_GOAL OF THE EXERCISE_
Output begins at the line with "You are a GUI" and ends at the last line of the records below. Copy each line in that span exactly, and leave out pictures.

_RECORDS FOR THE EXERCISE_
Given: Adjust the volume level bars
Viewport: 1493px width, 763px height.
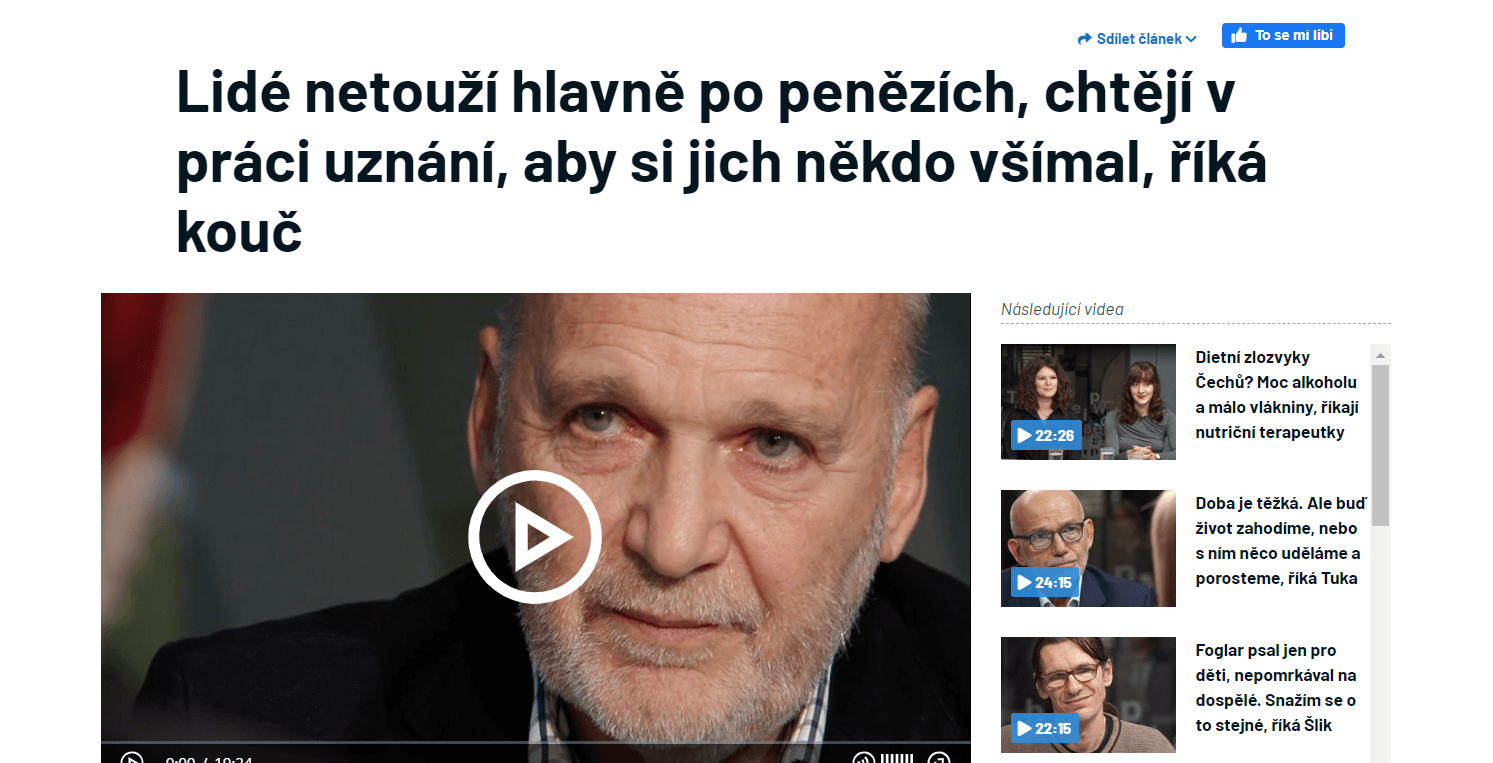Looking at the screenshot, I should click(897, 758).
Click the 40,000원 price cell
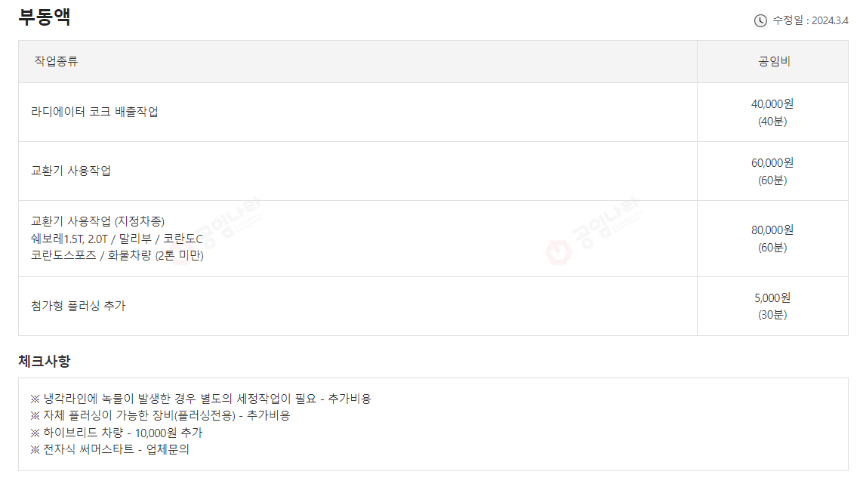Image resolution: width=860 pixels, height=477 pixels. coord(772,112)
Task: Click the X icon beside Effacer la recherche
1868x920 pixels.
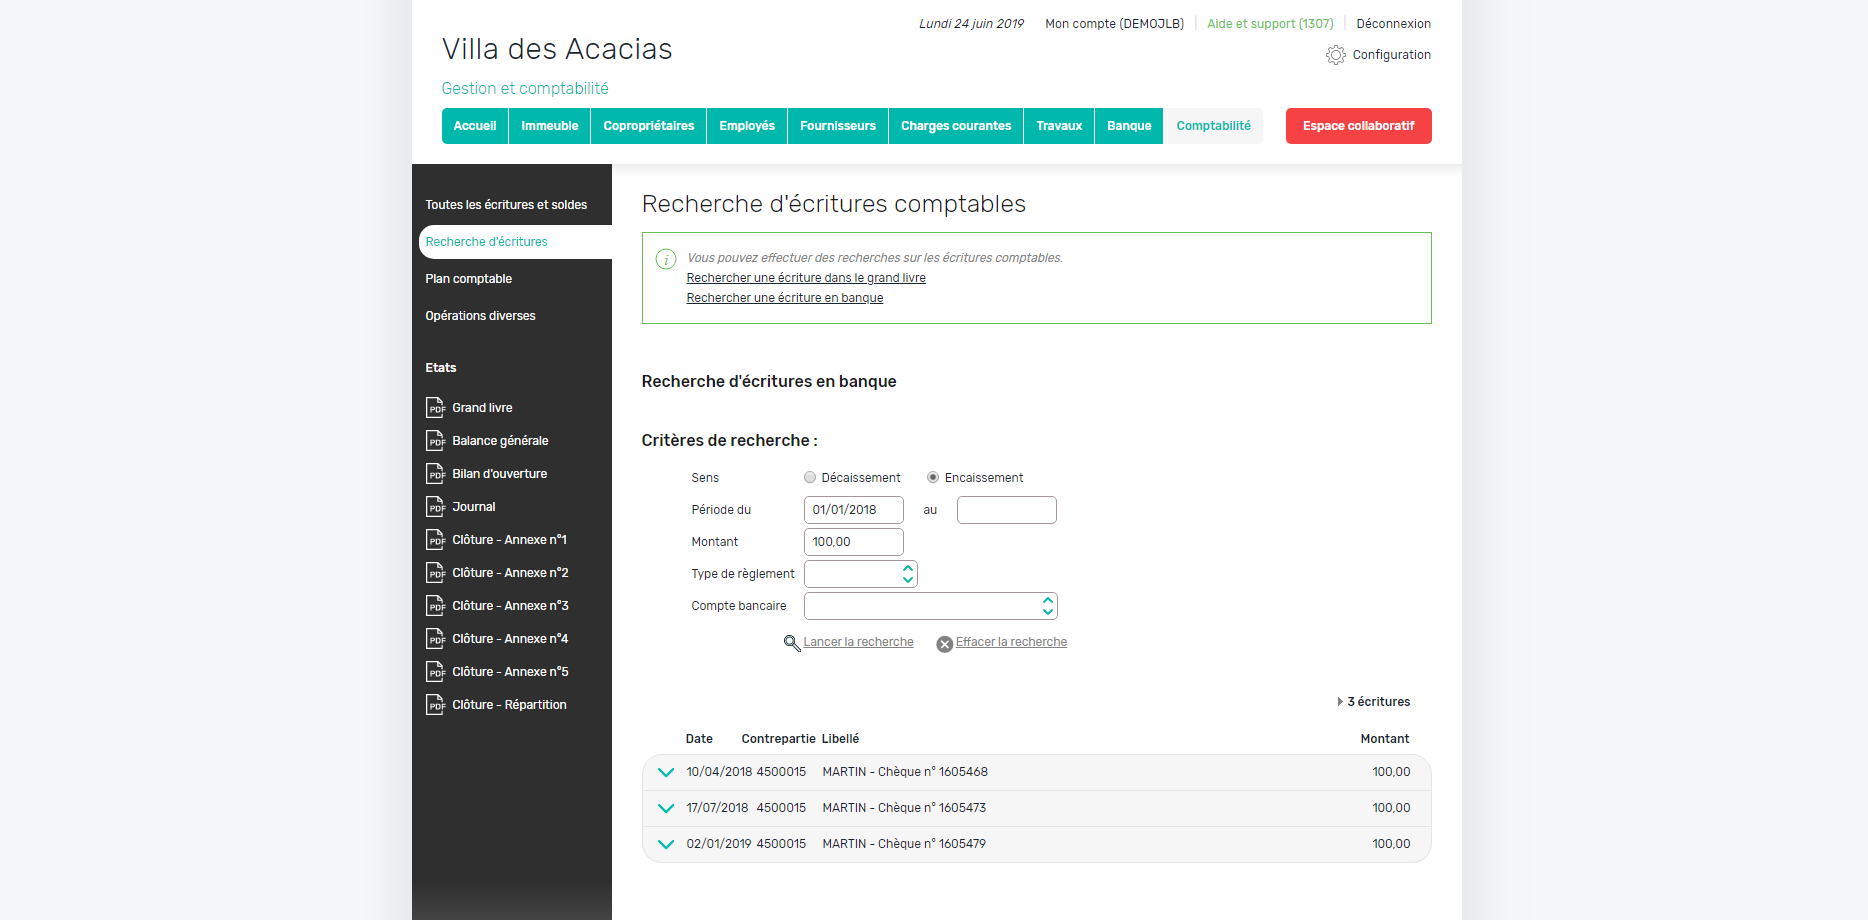Action: click(x=944, y=644)
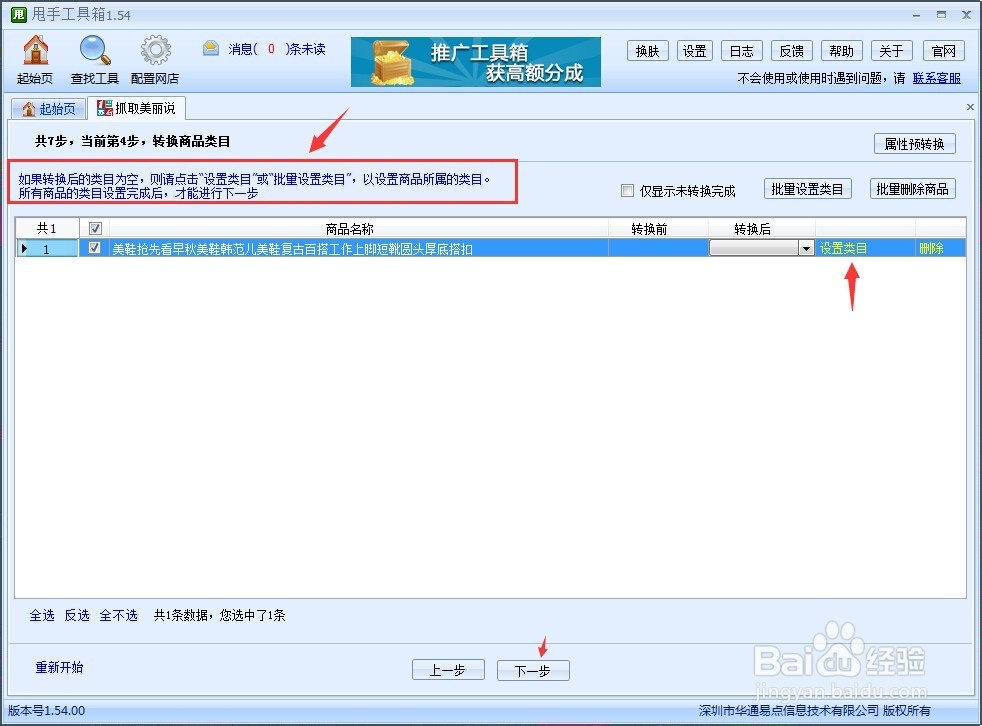Click 批量删除商品 to batch delete
The width and height of the screenshot is (982, 726).
click(x=911, y=188)
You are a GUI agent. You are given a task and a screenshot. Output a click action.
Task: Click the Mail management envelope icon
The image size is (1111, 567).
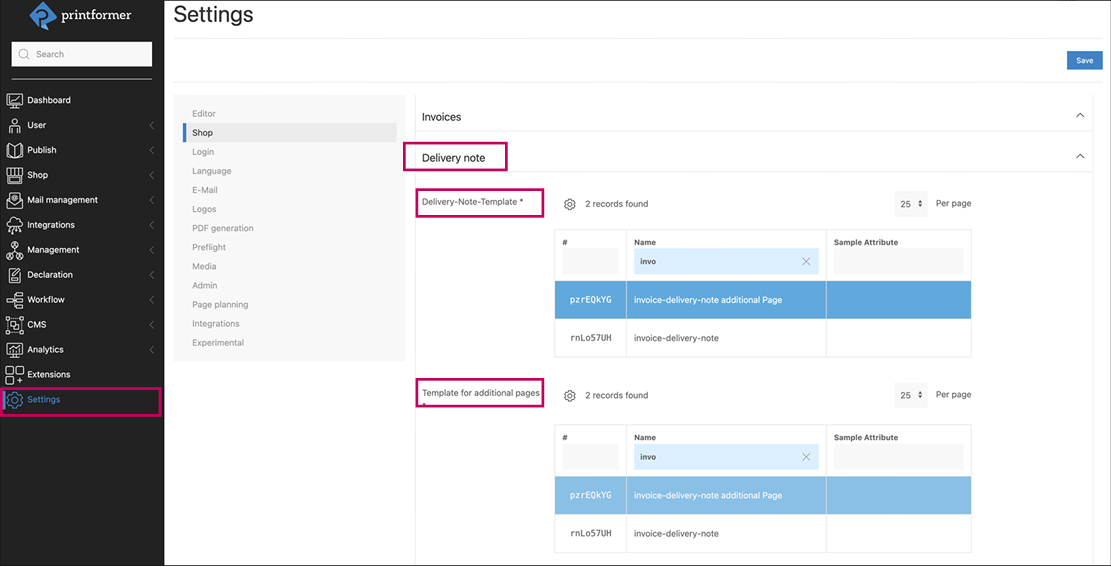coord(14,200)
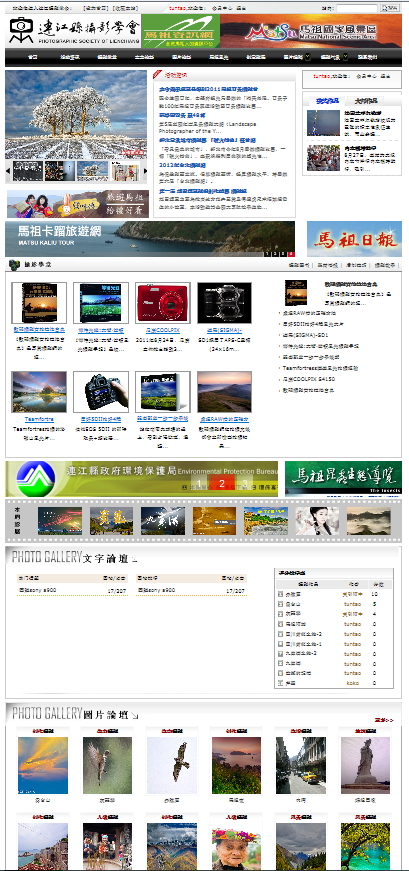Select slide 4 indicator on Matsu Kaliu Tour banner
Image resolution: width=409 pixels, height=871 pixels.
coord(291,253)
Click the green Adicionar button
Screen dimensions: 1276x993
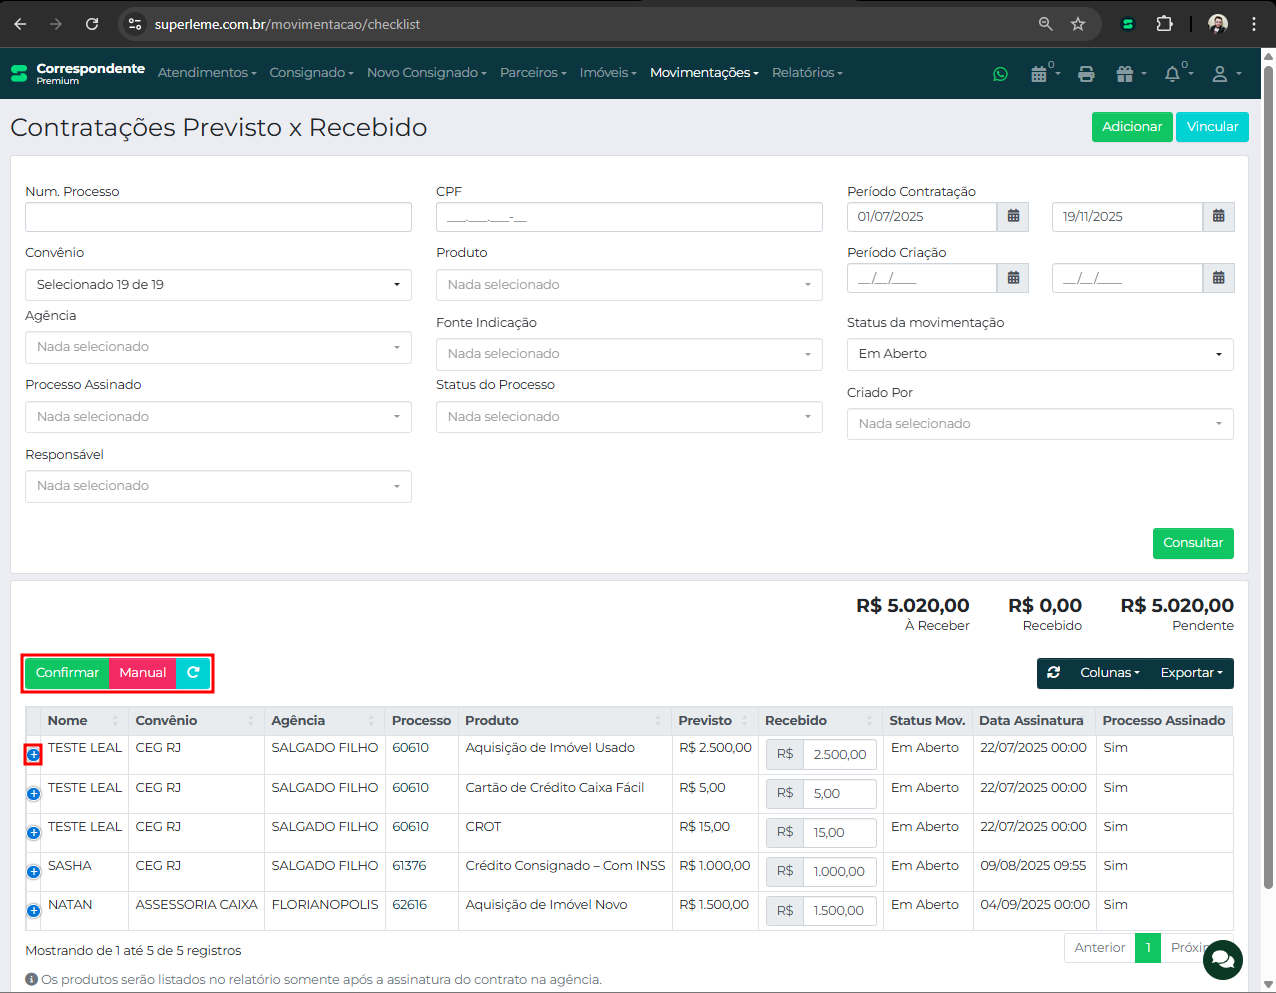1131,127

_RESULT_
You are a GUI agent. You are given a task and a screenshot. Output a click action.
Task: Click the Mail management envelope icon
The image size is (1111, 567).
coord(14,200)
Select slide 4 indicator on Matsu Kaliu Tour banner
Image resolution: width=409 pixels, height=871 pixels.
coord(291,253)
Click the green Adicionar button
Screen dimensions: 1276x993
1131,127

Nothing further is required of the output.